O Ministério de Minas e Energia (MME) estuda formas de modernizar os sinais de preço para demanda de energia, disse a secretária-substituta de Transição Energética e Planejamento, Lorena Perim. “Temos em andamento um grande projeto de resposta da demanda, de forma mais arrojada do que o que tem sido feito”, disse Perim nesta quinta-feira, 18 de junho, durante o Encontro Nacional de Agentes do Setor Elétrico (Enase), no Rio de Janeiro.
Ela indicou que, em outros mercados, a resposta da demanda é um dos principais recursos que o operador tem para equilibrar o sistema. Ela também entende que o modelo de formação de preços aplicado no país está chegando próximo ao seu limite e precisa ser modernizado. Assim, o MME tem estudado formas para melhorar a indicação de preços aos consumidores.
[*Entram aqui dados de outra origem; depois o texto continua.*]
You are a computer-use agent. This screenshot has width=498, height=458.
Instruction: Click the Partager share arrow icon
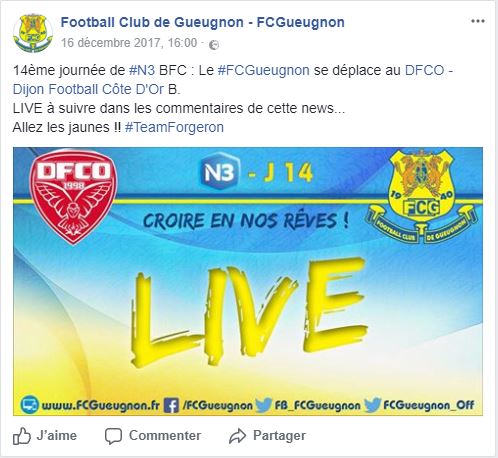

Segundo Perim, uma das alternativas estudadas pela pasta é a regulamentação da cobrança por reserva de capacidade sobre os consumidores, de forma proporcional à carga e horários da demanda. “No momento em que você faz essa sinalização, você cobra de quem está causando o efeito e melhora a sinalização de preços”, avalia.
Para a secretária-substituta, o atual sinal de preços também inibe o desenvolvimento de outras tecnologias, como baterias atrás do medidor. “Há um potencial de baterias muito grande também behind the meter, em grandes consumidores, mas para isso precisamos de um sinal de preços”, afirmou.